#### Required work:
The expected result is a verbatim repetition of the lines from the start of the entries through the line containing "The image size is (589, 875).", with the pictures removed.

Dataset entries

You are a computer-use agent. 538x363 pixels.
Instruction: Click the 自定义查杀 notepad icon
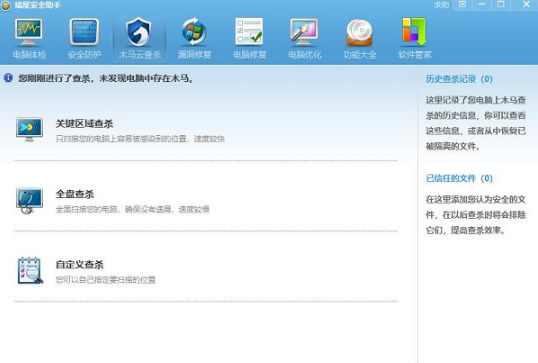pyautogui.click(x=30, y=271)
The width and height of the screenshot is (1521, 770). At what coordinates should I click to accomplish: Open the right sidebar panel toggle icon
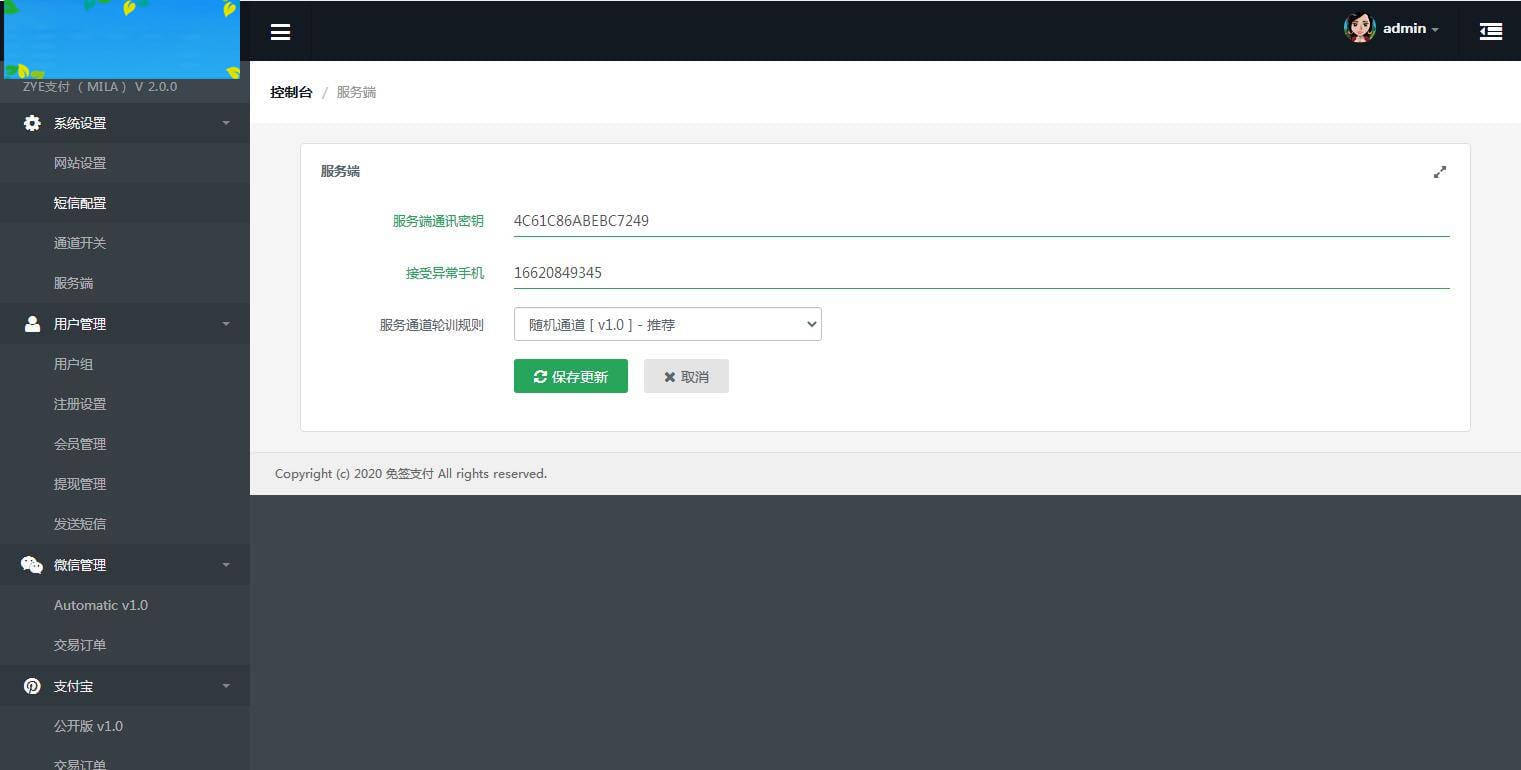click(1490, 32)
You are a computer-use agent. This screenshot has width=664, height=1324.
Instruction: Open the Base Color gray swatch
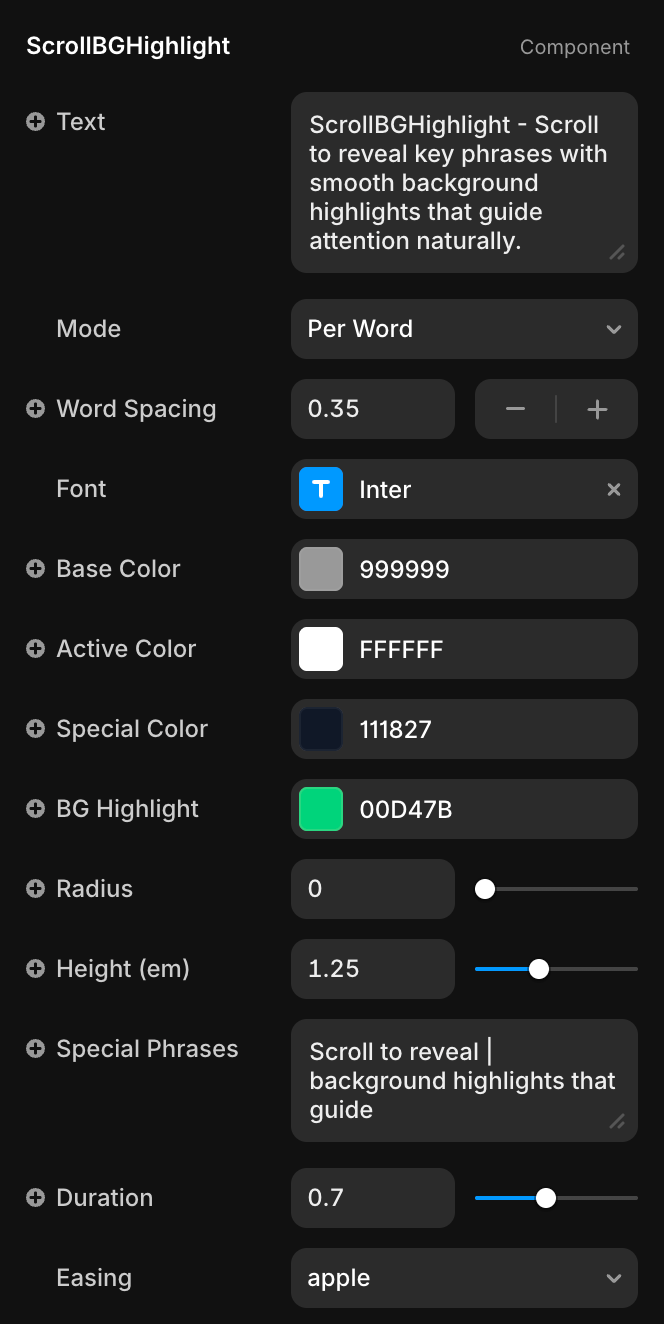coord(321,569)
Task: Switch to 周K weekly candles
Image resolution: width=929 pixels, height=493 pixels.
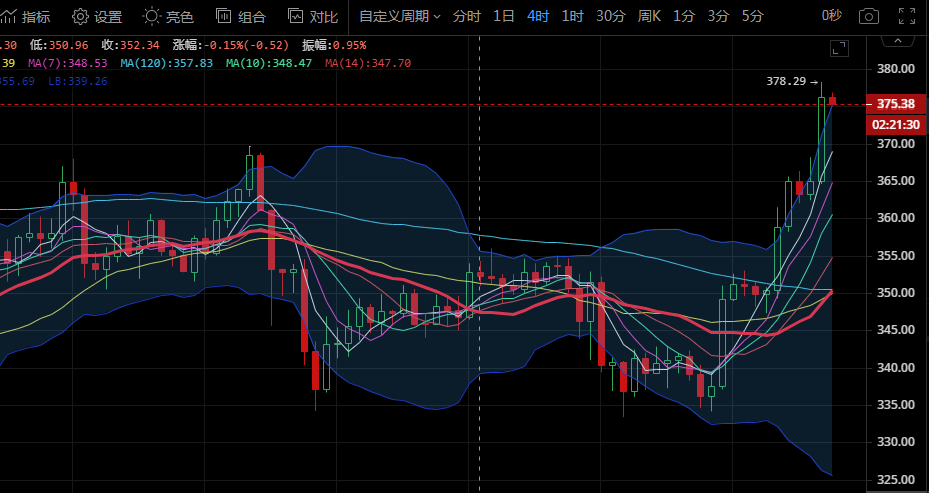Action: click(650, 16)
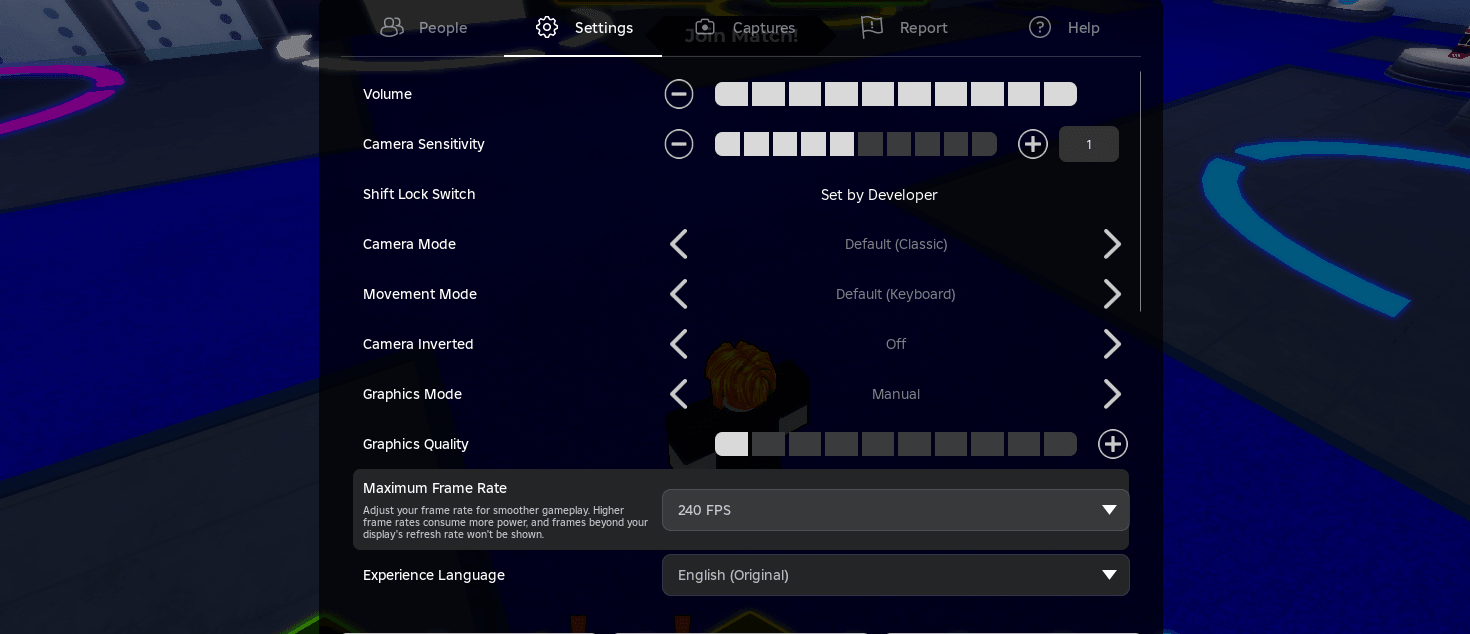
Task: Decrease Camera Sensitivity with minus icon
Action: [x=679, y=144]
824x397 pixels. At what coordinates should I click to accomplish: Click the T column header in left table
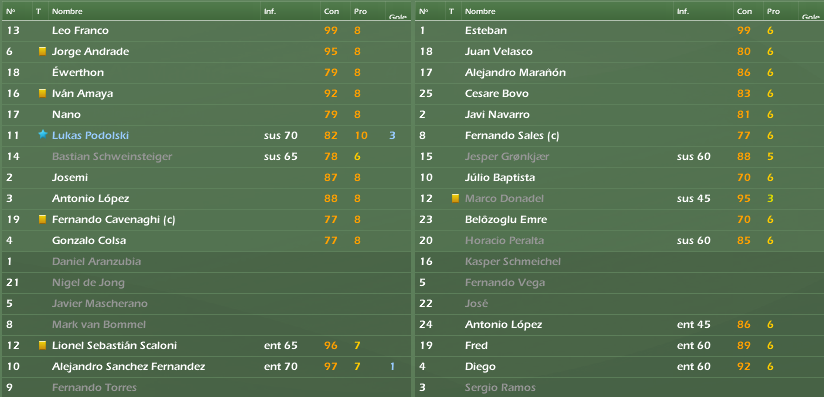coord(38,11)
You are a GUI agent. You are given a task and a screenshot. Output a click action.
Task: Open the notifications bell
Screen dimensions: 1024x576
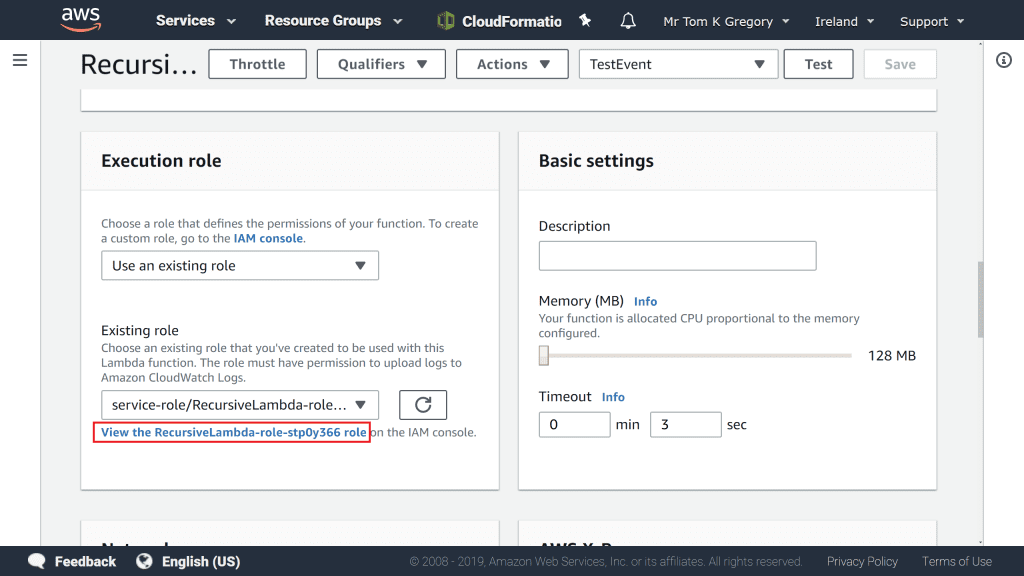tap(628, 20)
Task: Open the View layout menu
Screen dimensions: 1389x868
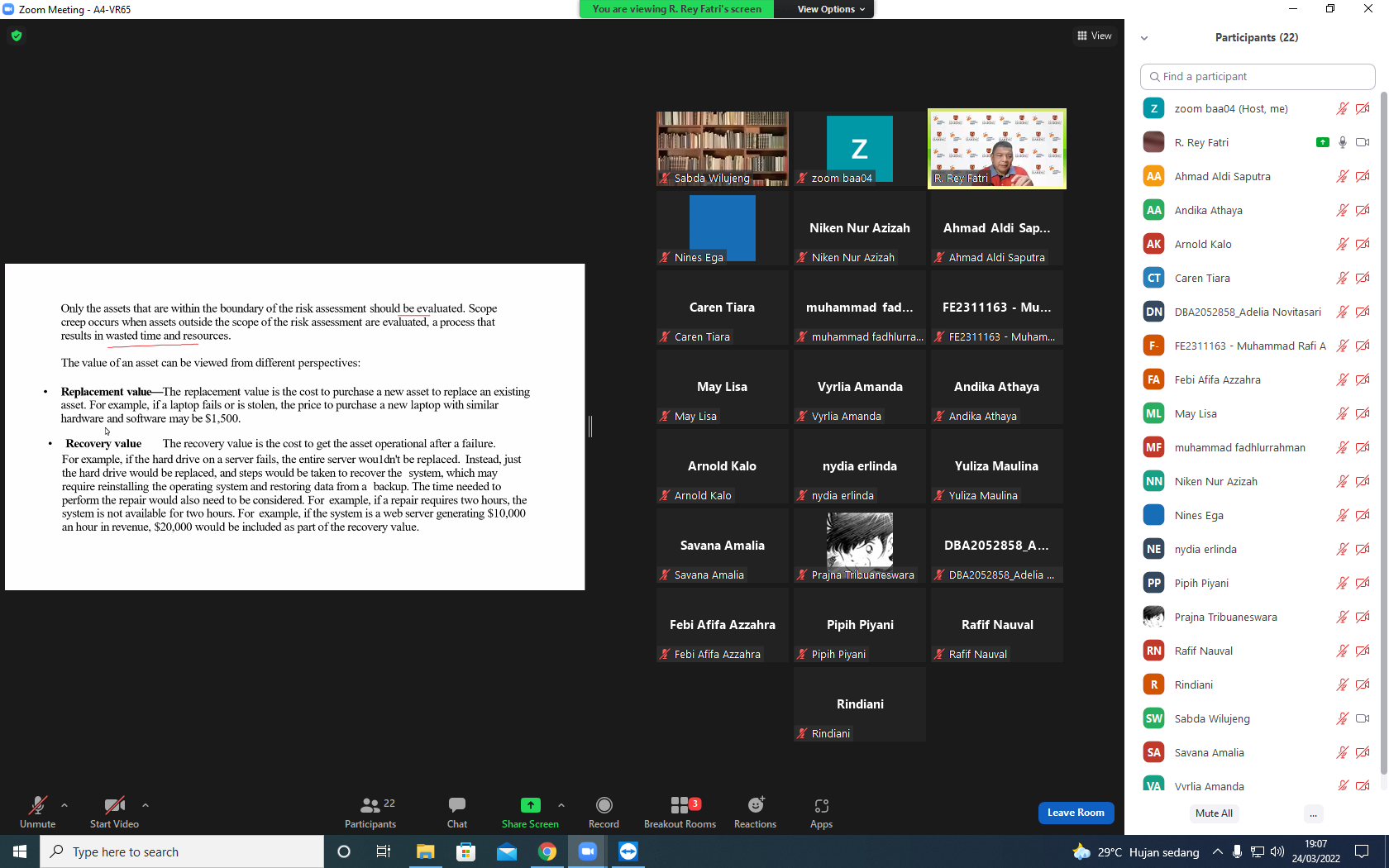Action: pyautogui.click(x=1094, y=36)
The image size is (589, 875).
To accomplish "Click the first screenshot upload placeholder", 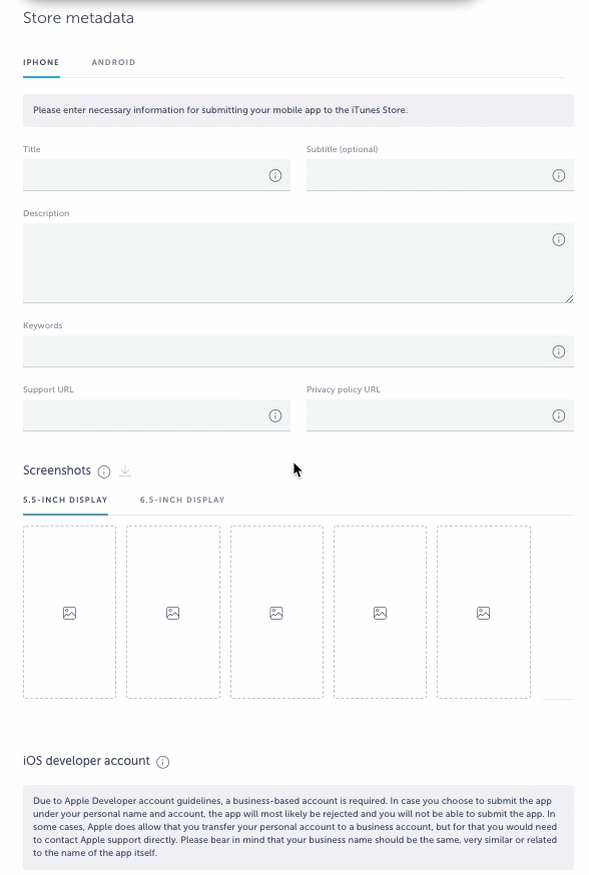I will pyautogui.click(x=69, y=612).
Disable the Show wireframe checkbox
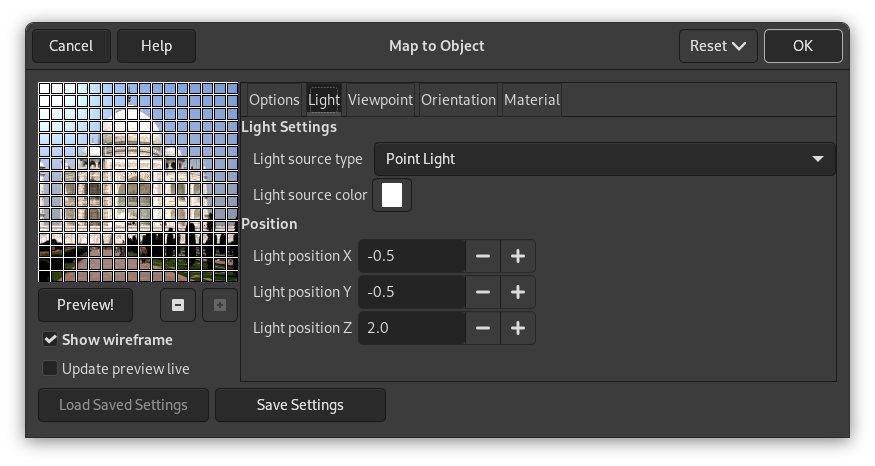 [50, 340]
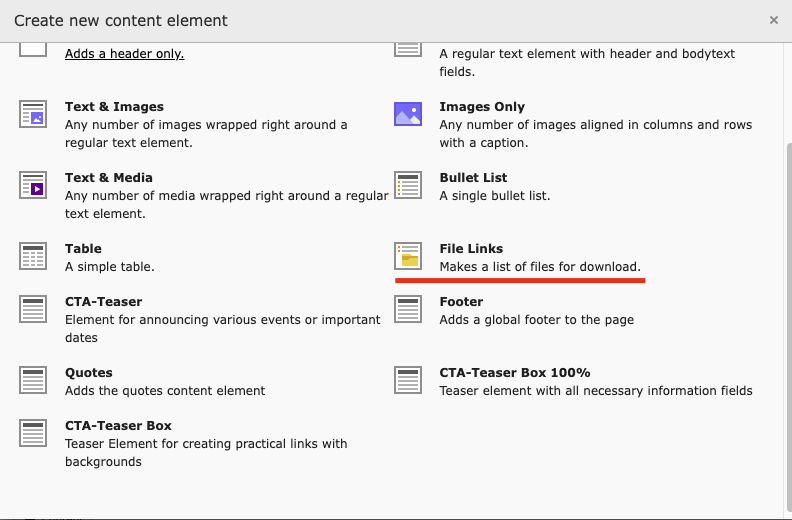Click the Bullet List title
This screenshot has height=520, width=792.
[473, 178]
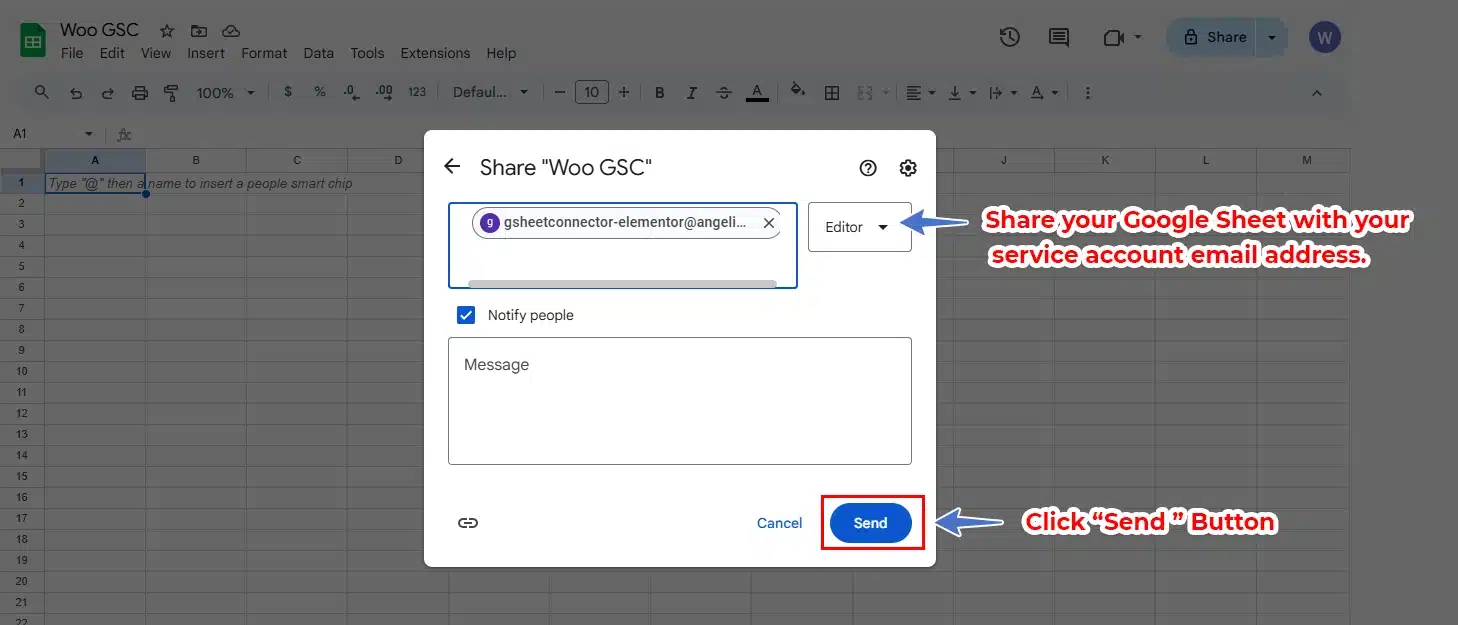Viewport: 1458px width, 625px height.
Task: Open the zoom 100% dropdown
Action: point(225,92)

#### Task response:
You are a computer-use agent. 538x363 pixels.
Instruction: Click the 自定义查杀 notepad icon
pyautogui.click(x=30, y=271)
The width and height of the screenshot is (1521, 770). At what coordinates should I click to accomplish: Open the right sidebar panel toggle icon
click(1490, 32)
You are a computer-use agent. This screenshot has width=664, height=1324.
Instruction: Open the Base Color gray swatch
coord(321,569)
Task: Switch to 周K weekly candles
Image resolution: width=929 pixels, height=493 pixels.
Action: click(650, 16)
Task: Decrease Camera Sensitivity with minus icon
Action: [x=679, y=144]
824x397 pixels. At what coordinates should I click to accomplish: Click the T column header in left table
coord(38,11)
You are a GUI agent. You are given a task and a screenshot. Output a click action.
Task: Open the notifications bell
Screen dimensions: 1024x576
tap(628, 20)
Task: Open the View layout menu
Screen dimensions: 1389x868
Action: pyautogui.click(x=1094, y=36)
The image size is (589, 875).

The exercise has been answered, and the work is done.